• **What you are asked to do**
In the records below, find the line containing "At what coordinates", then print it and every following line exactly, through the last, without pictures.

START Information supplied

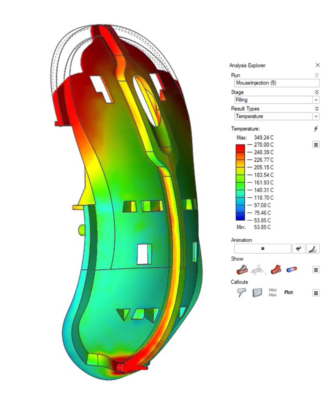This screenshot has height=402, width=321.
Task: Click the animation speed rabbit icon
Action: (299, 249)
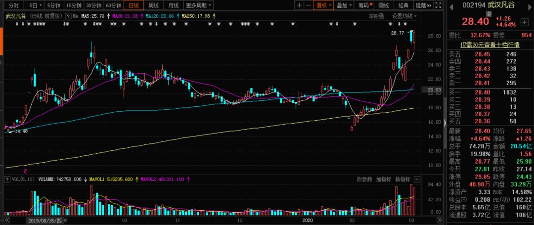The height and width of the screenshot is (225, 534).
Task: Toggle 画线 drawing tools
Action: tap(384, 5)
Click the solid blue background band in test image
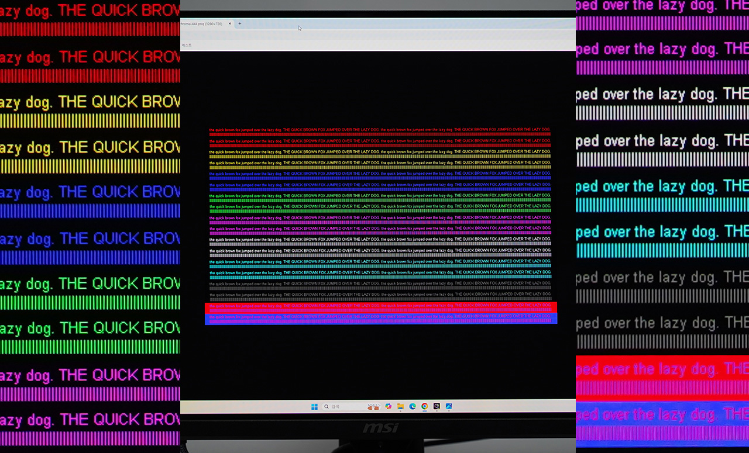The height and width of the screenshot is (453, 749). [x=380, y=319]
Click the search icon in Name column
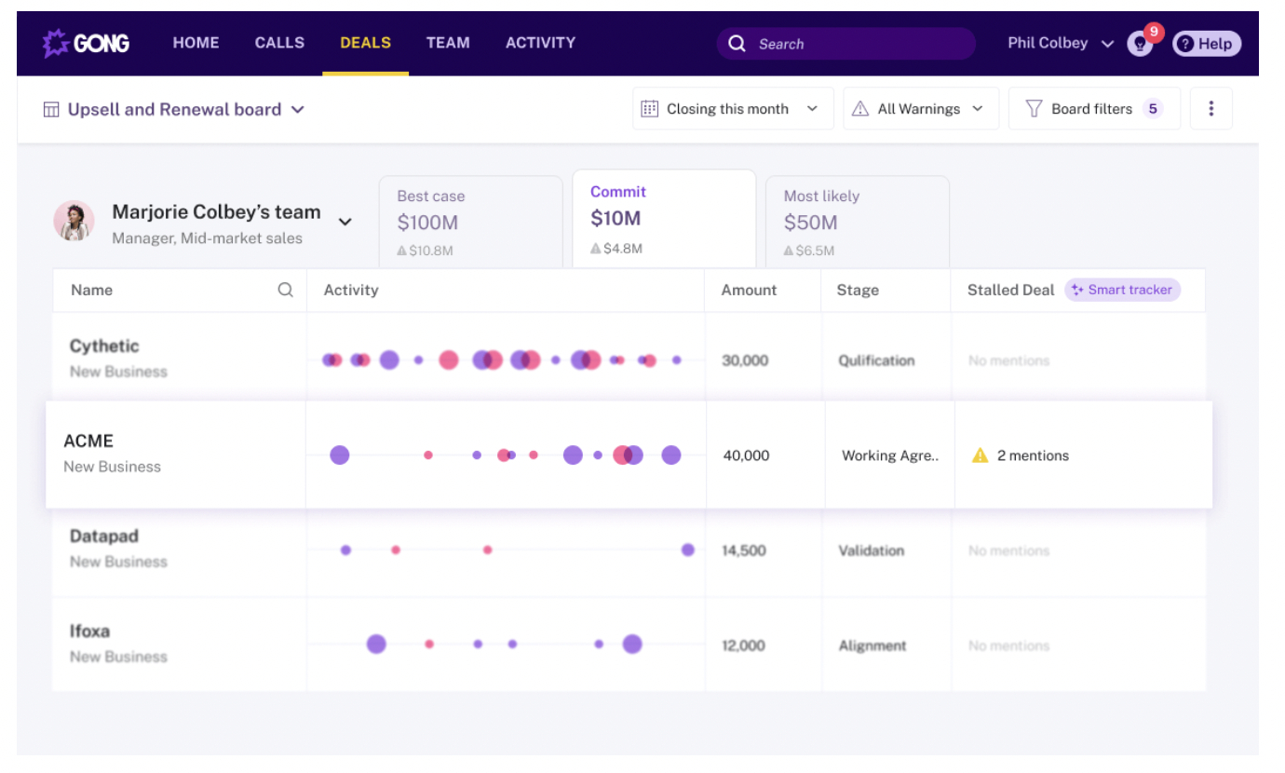1285x773 pixels. click(286, 290)
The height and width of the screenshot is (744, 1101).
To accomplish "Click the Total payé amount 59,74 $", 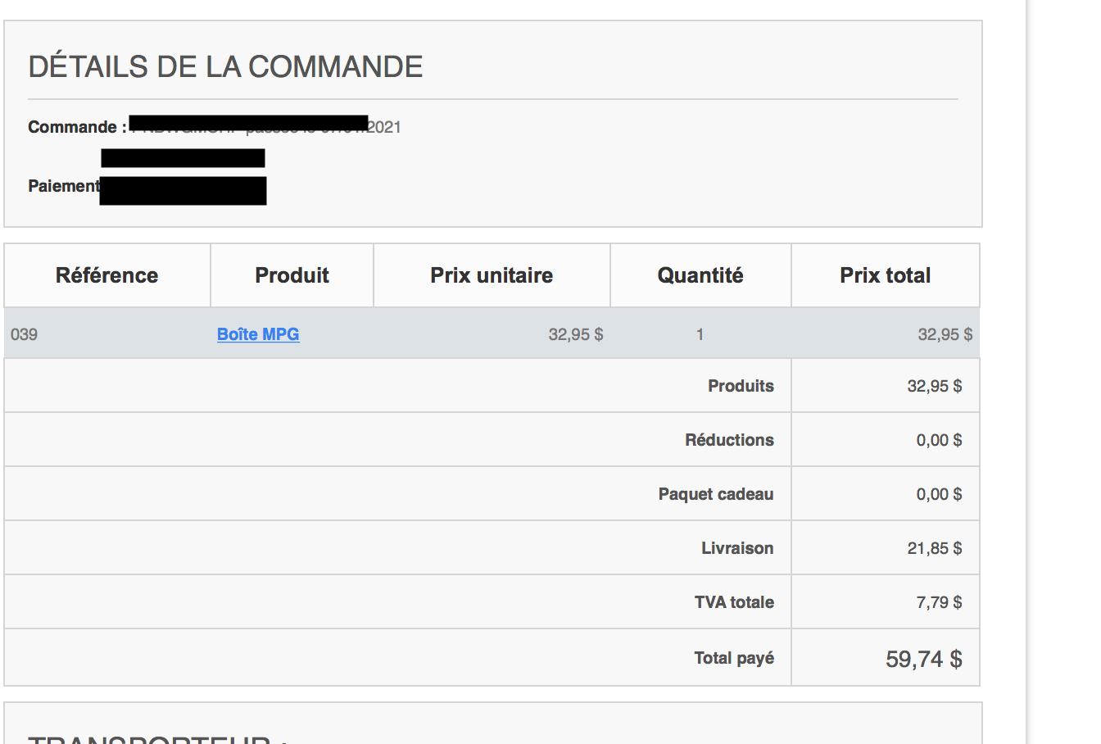I will point(924,659).

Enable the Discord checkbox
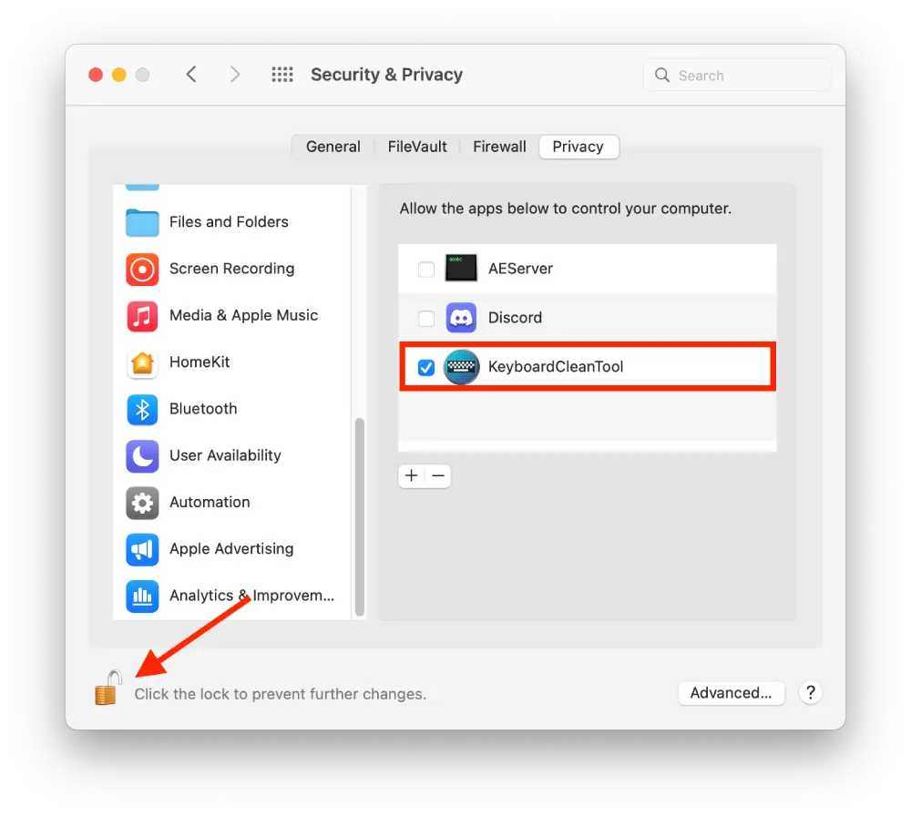tap(425, 318)
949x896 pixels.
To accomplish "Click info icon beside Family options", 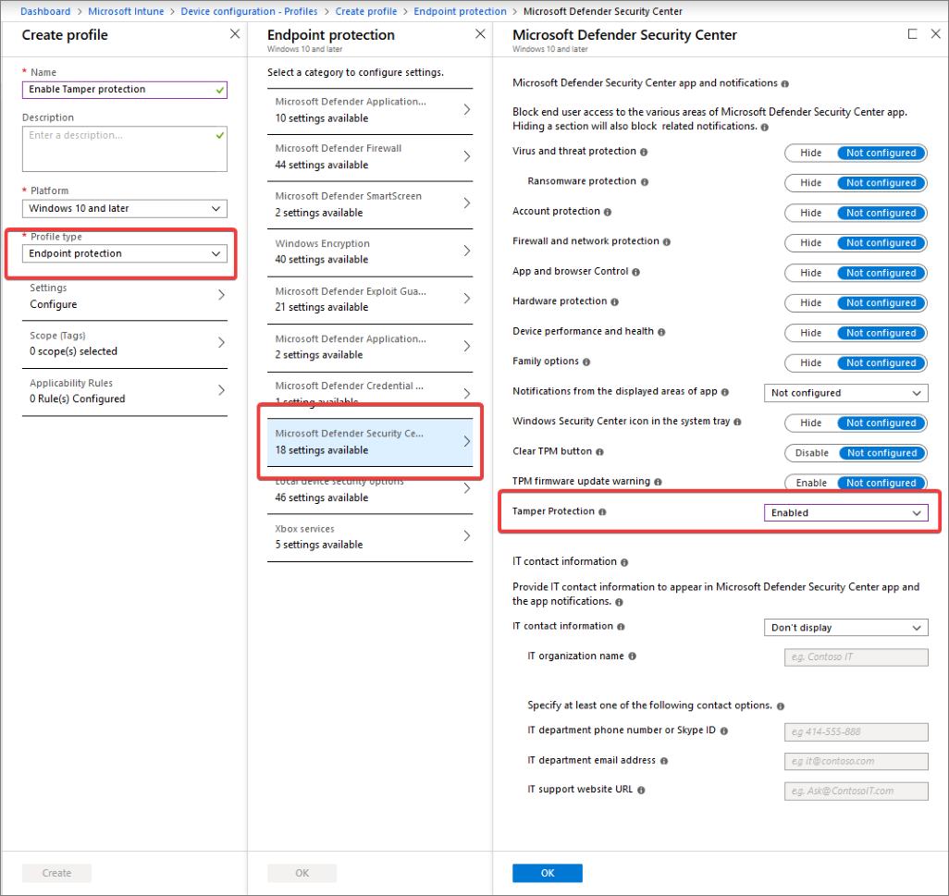I will click(x=587, y=362).
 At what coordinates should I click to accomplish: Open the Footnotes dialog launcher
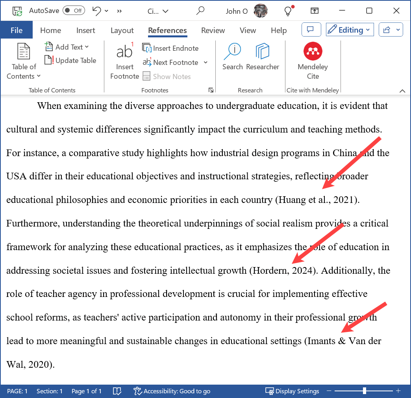coord(211,90)
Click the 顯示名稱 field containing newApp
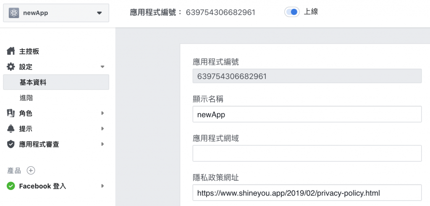Image resolution: width=430 pixels, height=206 pixels. (x=307, y=114)
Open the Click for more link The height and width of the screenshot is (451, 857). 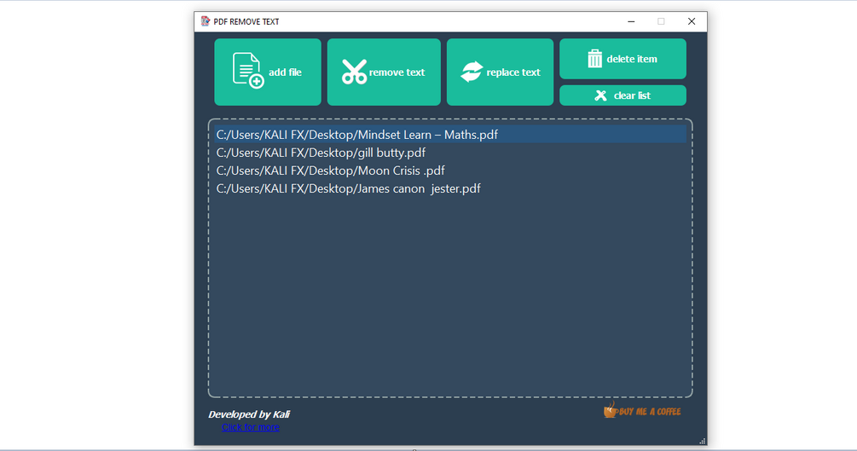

END Information supplied

• **Your response**
 At what coordinates should I click to accomplish: Open the Footnotes dialog launcher
coord(211,90)
Click the 顯示名稱 field containing newApp
Image resolution: width=430 pixels, height=206 pixels. (x=307, y=114)
Open the Click for more link The height and width of the screenshot is (451, 857). 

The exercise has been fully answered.